§ What to do
Rewrite the part of the lines that opens with the line containing "The width and height of the screenshot is (800, 600)." and closes with the line containing "video-title: I am", swapping "location" for "position" and changing nothing else. Give only that part, without the pictures.

%%

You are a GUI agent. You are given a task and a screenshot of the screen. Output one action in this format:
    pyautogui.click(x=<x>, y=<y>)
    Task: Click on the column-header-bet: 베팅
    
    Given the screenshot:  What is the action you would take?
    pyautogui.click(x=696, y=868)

%%
%%

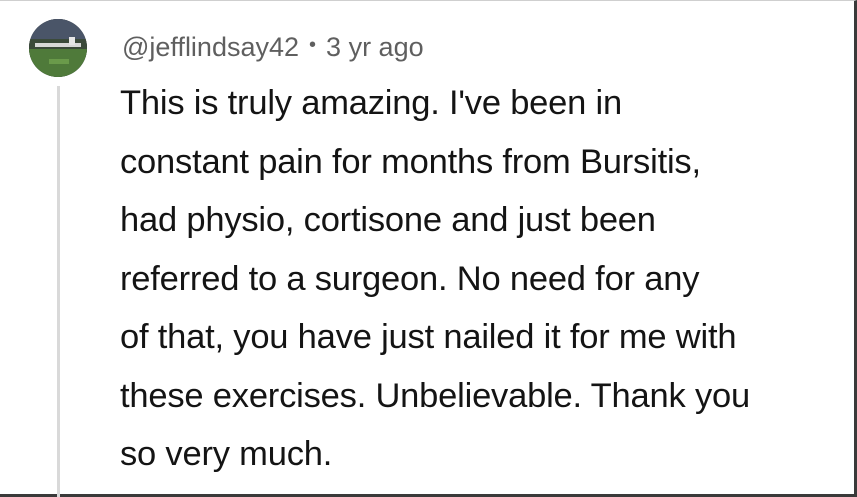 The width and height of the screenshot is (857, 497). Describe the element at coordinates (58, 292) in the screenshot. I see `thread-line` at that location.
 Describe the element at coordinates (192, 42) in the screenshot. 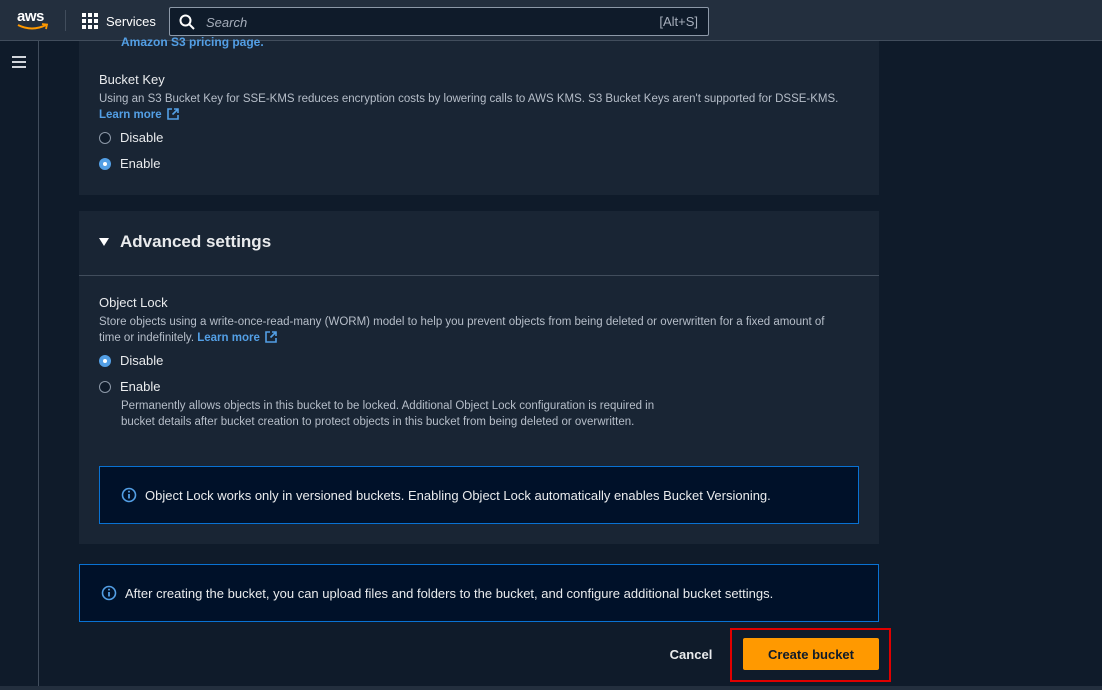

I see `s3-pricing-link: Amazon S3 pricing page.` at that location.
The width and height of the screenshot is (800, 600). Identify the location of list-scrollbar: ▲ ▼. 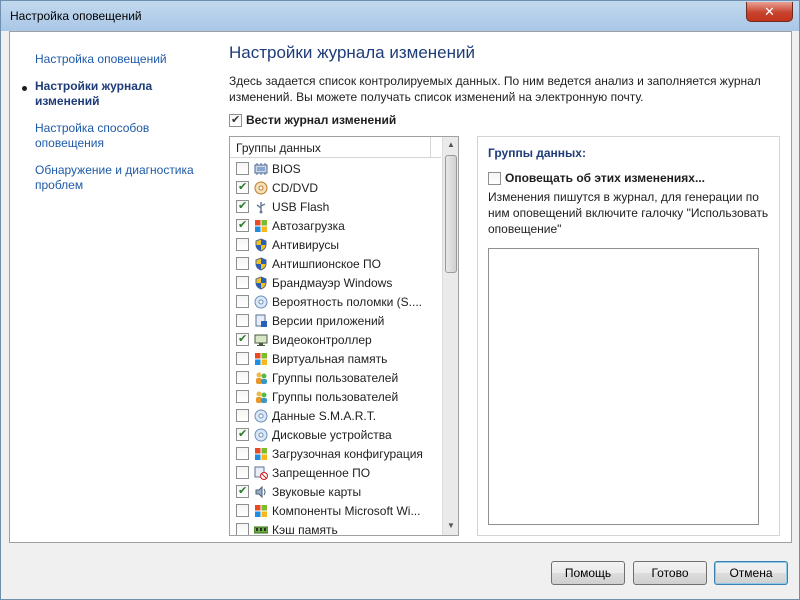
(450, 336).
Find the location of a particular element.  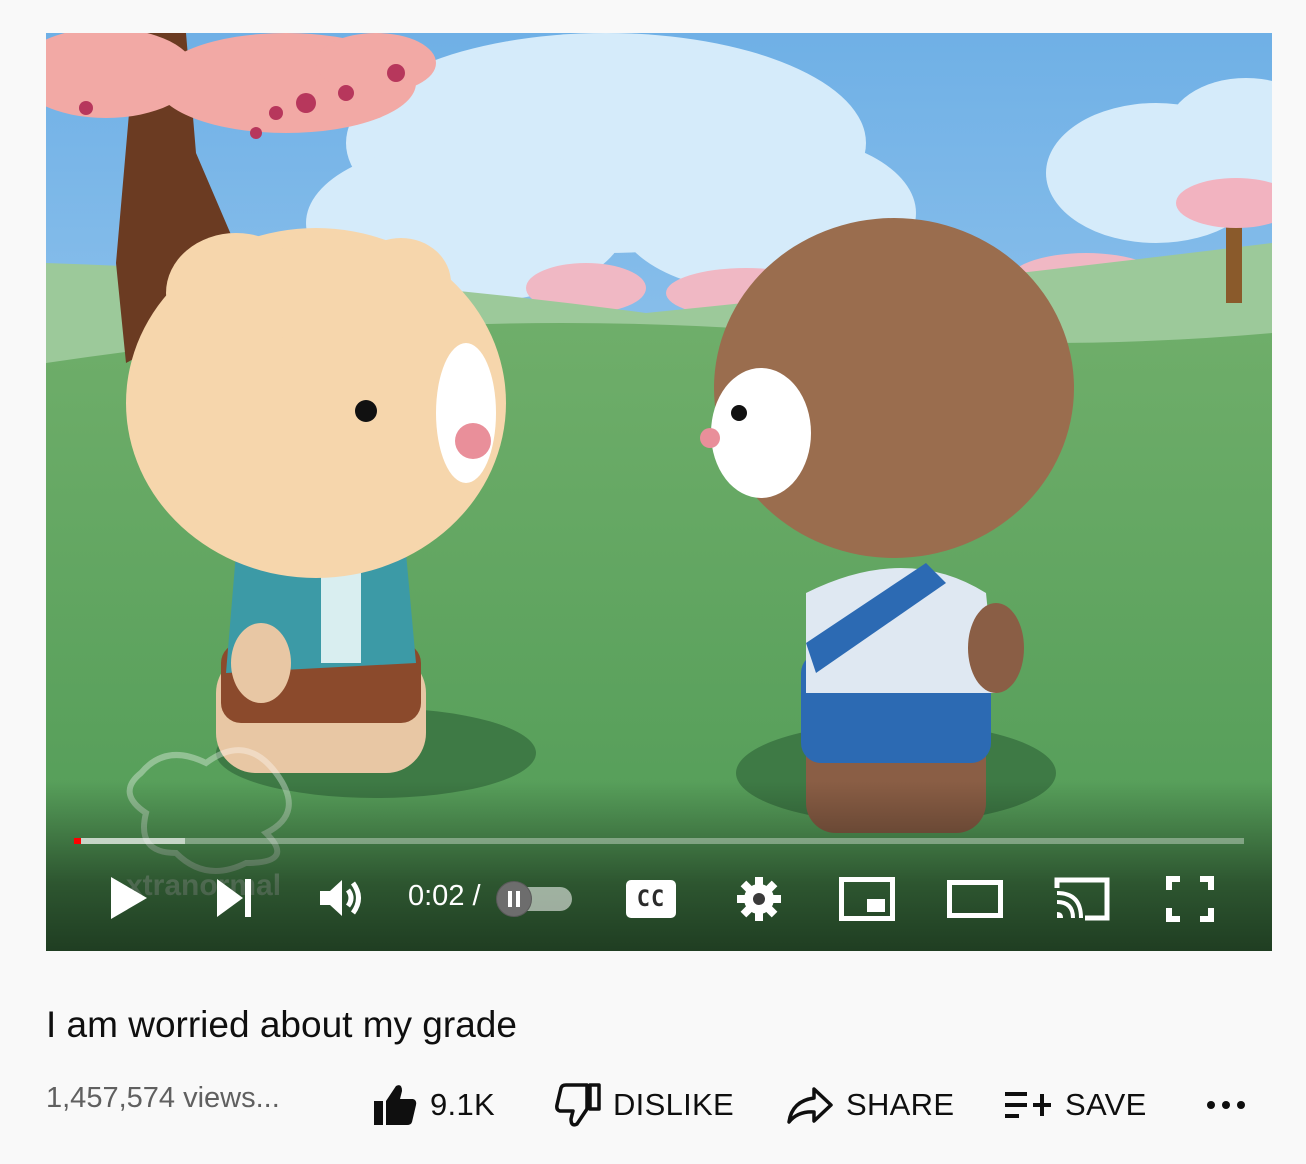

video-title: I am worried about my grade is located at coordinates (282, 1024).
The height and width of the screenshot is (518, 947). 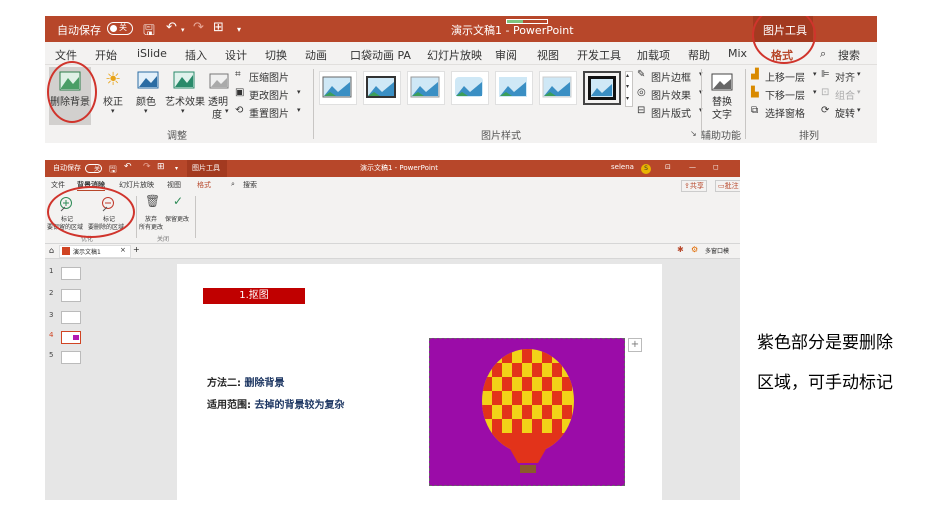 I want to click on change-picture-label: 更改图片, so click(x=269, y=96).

%%

§ Exercise result
The width and height of the screenshot is (800, 600). Identify the position of list-scrollbar: ▲ ▼. 
(450, 336).
Find the position of a particular element.  

video-title: I am worried about my grade is located at coordinates (282, 1024).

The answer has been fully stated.